[Stored data]
* * * * * * *

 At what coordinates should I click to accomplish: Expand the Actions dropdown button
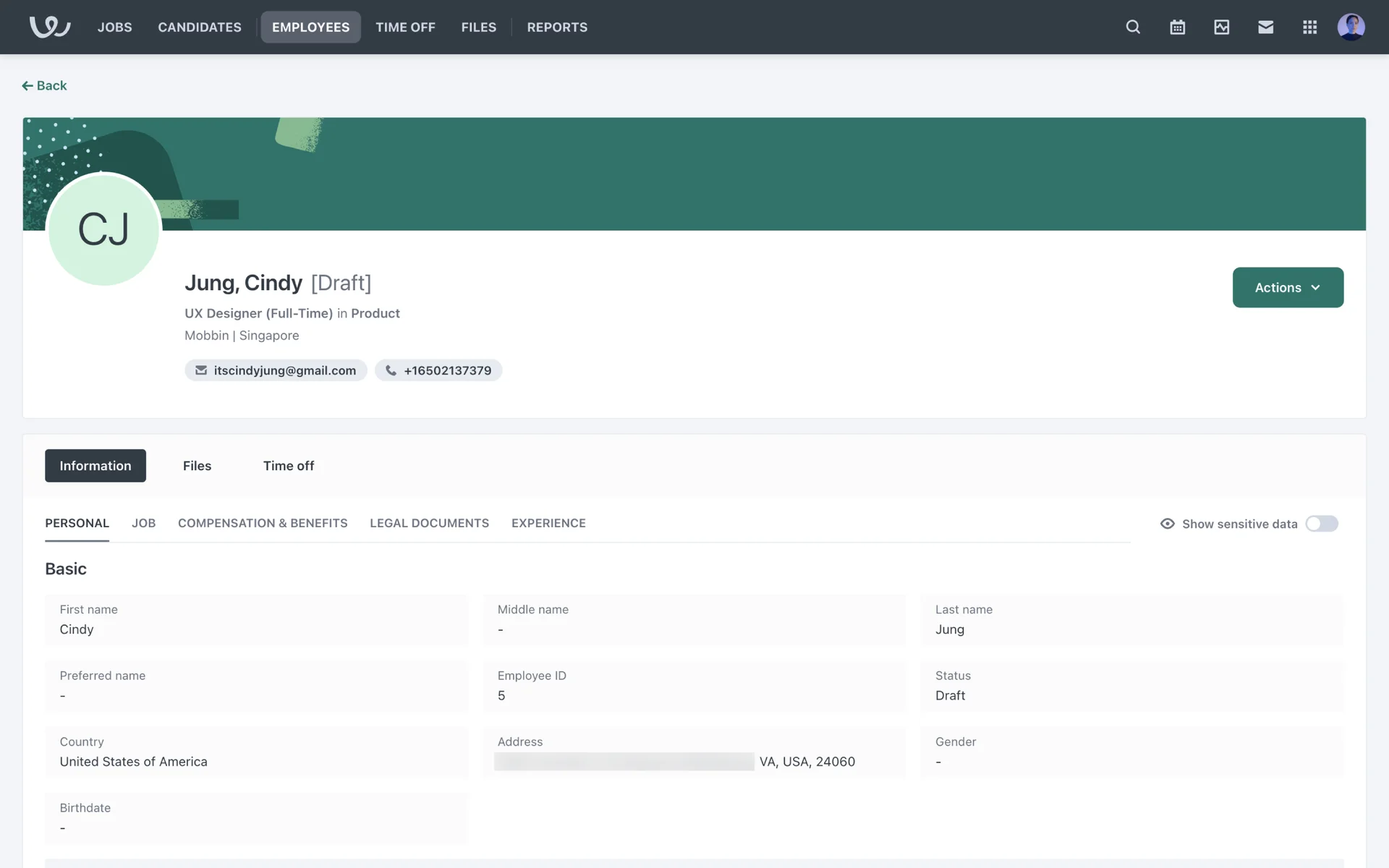coord(1288,287)
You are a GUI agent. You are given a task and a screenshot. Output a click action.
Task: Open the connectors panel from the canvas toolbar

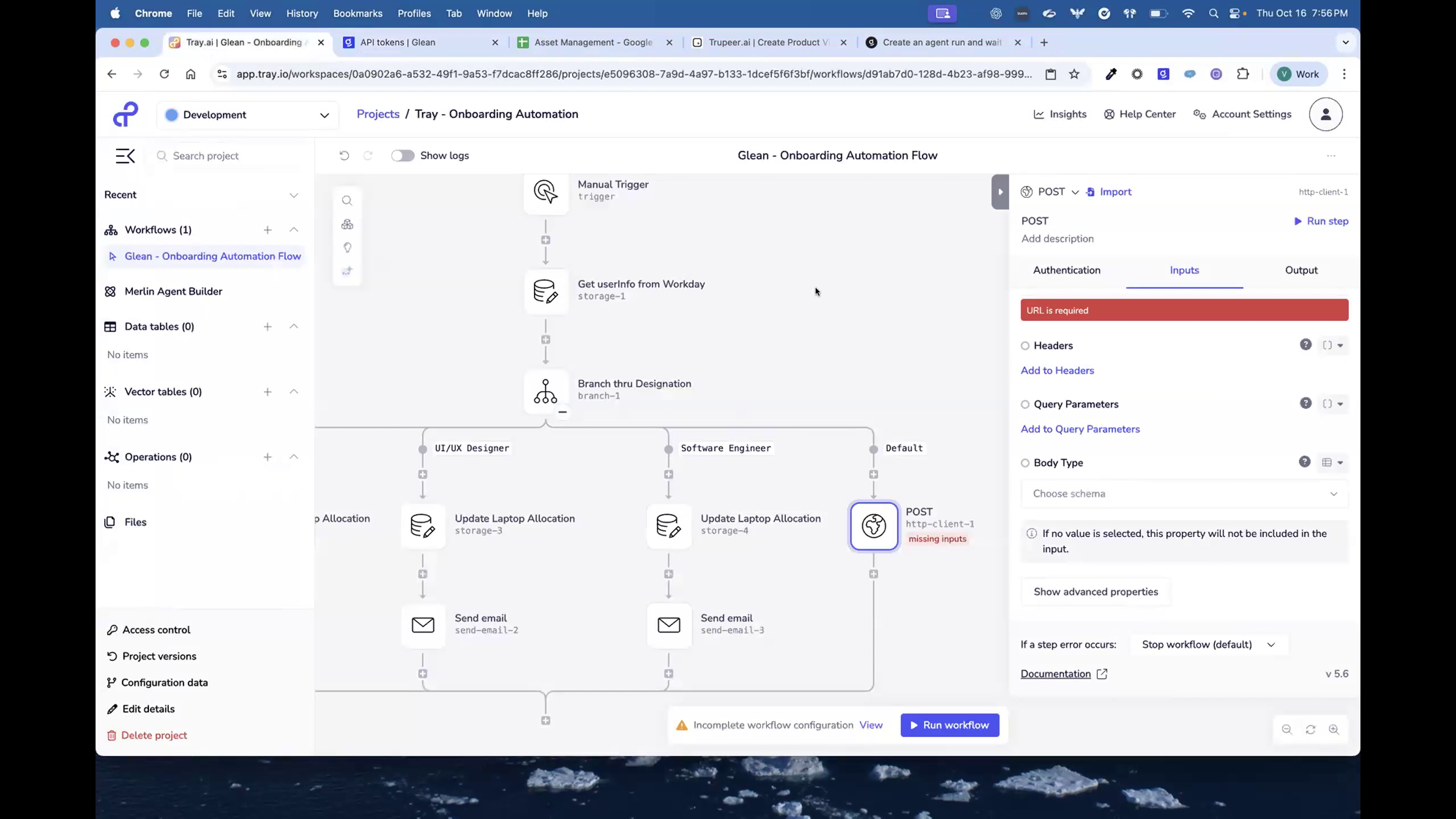[x=347, y=224]
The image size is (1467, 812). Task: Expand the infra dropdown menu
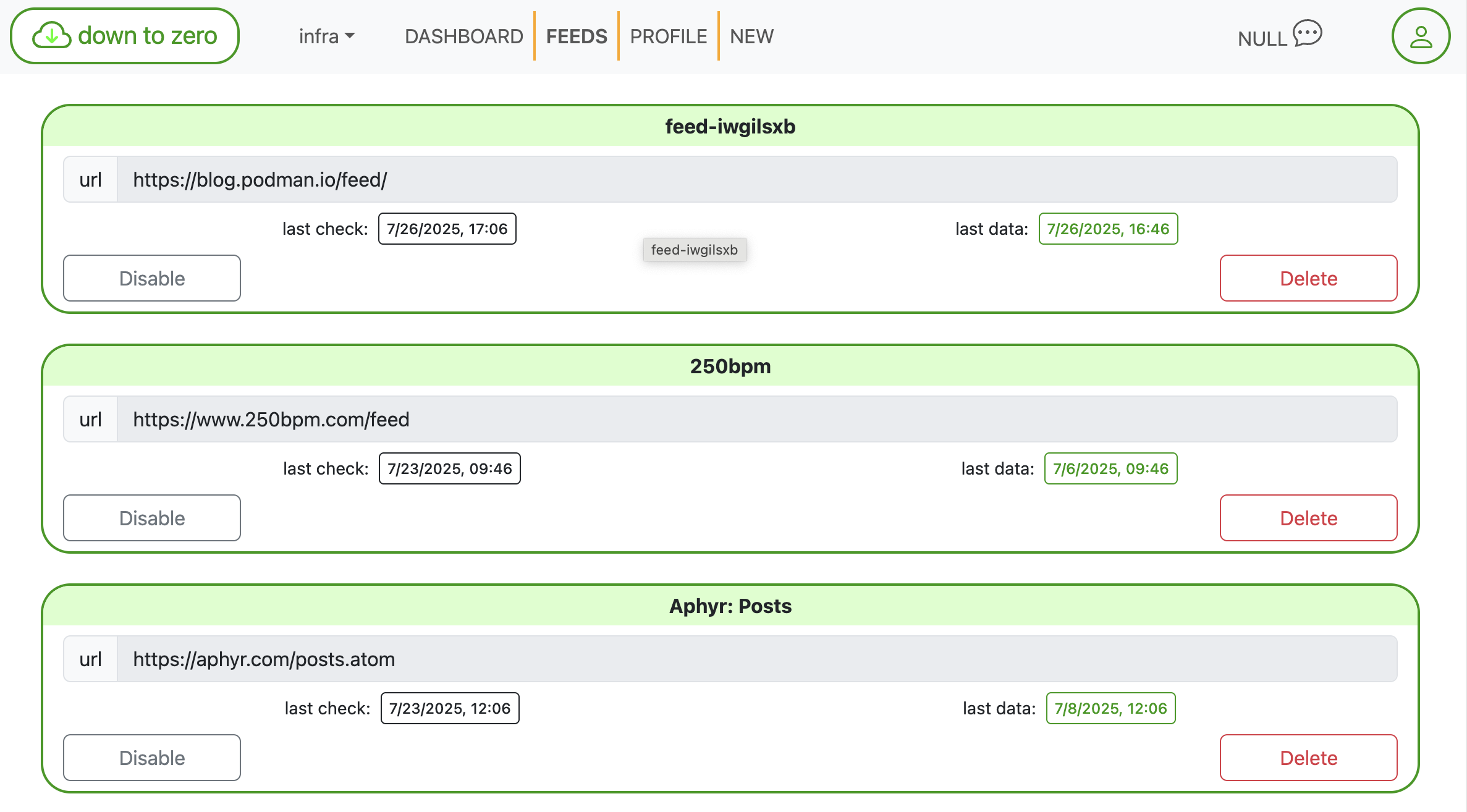coord(326,36)
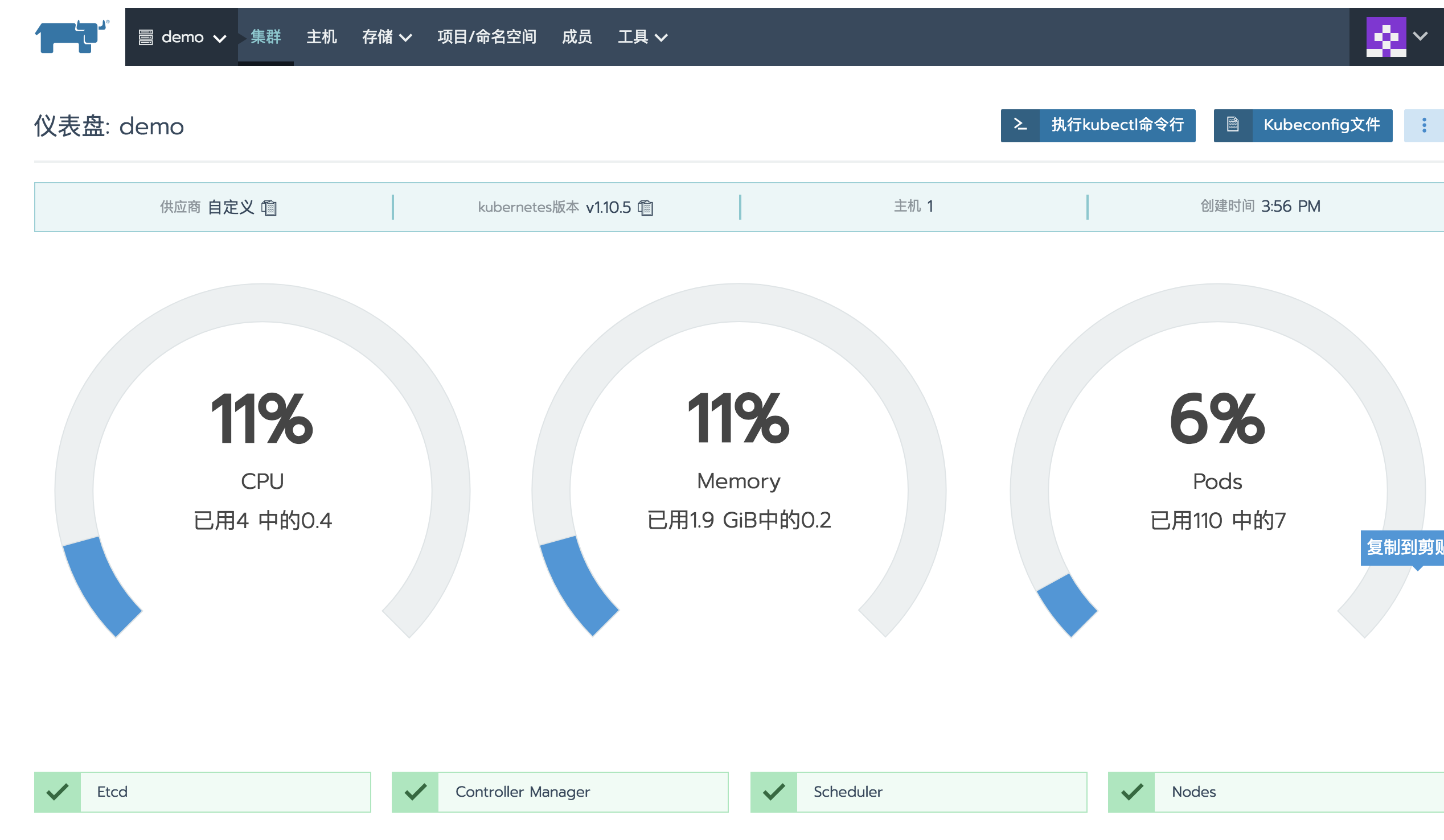
Task: Copy kubernetes version v1.10.5 to clipboard
Action: [645, 207]
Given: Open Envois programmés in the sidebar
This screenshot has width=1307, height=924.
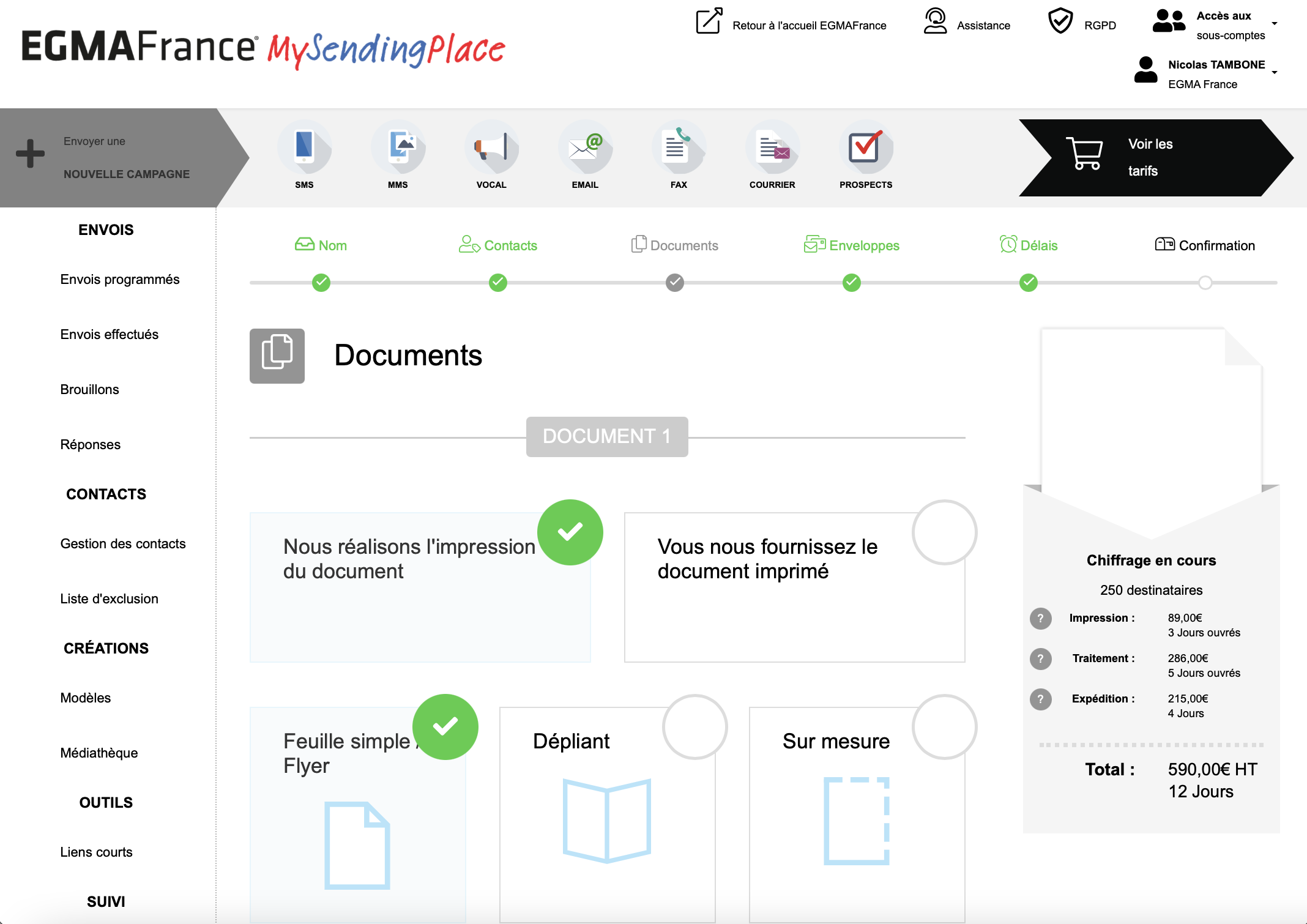Looking at the screenshot, I should tap(120, 280).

* * * * * * *

__What you are asked to do__.
Your task is to set down every entry exactly, leaving out any picture it contains.

__Solution for this exercise__.
 At what coordinates should I click to accomplish: Expand the Actions dropdown button
coord(1288,287)
You are a GUI agent. You are given a task and a screenshot. Output a click action.
Task: Open the connectors panel from the canvas toolbar

[x=347, y=224]
The image size is (1467, 812). Task: Expand the infra dropdown menu
coord(326,36)
Task: Copy kubernetes version v1.10.5 to clipboard
Action: [645, 207]
Given: Open Envois programmés in the sidebar
This screenshot has width=1307, height=924.
Looking at the screenshot, I should tap(120, 280).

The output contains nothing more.